WORK REQUIRED:
Copy out the lines below, from the line with "Uncheck Enable/Disable Background" through the line with "Click the green", keeping each one the same as it is.

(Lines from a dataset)

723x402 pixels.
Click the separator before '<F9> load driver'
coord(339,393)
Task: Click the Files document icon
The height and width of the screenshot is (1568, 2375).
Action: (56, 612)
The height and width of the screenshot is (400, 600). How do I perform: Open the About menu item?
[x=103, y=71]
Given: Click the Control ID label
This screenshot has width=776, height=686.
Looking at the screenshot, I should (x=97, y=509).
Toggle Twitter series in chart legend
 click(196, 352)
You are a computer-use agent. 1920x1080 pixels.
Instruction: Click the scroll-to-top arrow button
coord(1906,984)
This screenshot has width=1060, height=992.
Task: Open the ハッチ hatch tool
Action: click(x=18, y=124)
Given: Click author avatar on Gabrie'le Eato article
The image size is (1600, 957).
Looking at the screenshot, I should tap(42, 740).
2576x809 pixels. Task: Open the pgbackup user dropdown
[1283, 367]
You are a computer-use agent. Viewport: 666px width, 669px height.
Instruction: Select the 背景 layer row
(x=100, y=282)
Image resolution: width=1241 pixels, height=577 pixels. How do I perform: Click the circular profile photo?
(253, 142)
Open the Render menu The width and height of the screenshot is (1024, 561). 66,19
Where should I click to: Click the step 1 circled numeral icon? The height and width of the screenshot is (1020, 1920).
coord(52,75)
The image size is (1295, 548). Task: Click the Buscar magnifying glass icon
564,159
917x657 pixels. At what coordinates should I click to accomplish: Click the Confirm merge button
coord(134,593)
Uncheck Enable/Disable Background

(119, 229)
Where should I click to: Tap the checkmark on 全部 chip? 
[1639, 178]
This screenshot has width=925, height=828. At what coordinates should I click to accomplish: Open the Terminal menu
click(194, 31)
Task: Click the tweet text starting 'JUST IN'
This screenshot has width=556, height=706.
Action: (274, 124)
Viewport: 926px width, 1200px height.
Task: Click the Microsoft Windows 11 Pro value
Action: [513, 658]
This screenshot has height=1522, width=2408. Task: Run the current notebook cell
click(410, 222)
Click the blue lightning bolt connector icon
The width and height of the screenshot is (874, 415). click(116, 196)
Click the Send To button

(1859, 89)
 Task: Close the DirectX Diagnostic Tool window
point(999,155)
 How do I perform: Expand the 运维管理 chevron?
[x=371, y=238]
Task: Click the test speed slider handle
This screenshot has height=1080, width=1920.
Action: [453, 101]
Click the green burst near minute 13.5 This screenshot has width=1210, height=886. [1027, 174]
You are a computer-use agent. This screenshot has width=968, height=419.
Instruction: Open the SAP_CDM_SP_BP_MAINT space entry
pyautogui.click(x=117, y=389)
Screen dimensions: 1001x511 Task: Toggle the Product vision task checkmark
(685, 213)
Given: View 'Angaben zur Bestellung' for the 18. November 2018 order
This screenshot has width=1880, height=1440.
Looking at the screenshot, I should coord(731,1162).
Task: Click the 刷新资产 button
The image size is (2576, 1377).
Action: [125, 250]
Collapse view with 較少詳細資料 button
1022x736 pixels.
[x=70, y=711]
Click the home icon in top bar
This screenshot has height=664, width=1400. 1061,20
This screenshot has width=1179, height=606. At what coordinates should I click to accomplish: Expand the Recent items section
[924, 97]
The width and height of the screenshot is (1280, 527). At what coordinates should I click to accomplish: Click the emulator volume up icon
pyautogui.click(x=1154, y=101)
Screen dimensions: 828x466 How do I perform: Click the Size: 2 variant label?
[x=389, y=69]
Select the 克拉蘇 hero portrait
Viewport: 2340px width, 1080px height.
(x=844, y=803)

ANSWER:
Uncheck Enable/Disable Background

(119, 229)
Where should I click to: Tap the checkmark on 全部 chip? 
[1639, 178]
This screenshot has width=925, height=828. At what coordinates should I click to accomplish: Open the Terminal menu
click(194, 31)
Task: Click the tweet text starting 'JUST IN'
This screenshot has width=556, height=706.
Action: (274, 124)
Viewport: 926px width, 1200px height.
Task: Click the Microsoft Windows 11 Pro value
Action: [513, 658]
This screenshot has height=1522, width=2408. Task: Run the current notebook cell
click(410, 222)
Click the blue lightning bolt connector icon
The width and height of the screenshot is (874, 415). click(116, 196)
Click the Send To button

(1859, 89)
 Task: Close the DirectX Diagnostic Tool window
point(999,155)
 How do I perform: Expand the 运维管理 chevron?
[x=371, y=238]
Task: Click the test speed slider handle
This screenshot has height=1080, width=1920.
Action: [453, 101]
Click the green burst near minute 13.5 This screenshot has width=1210, height=886. [1027, 174]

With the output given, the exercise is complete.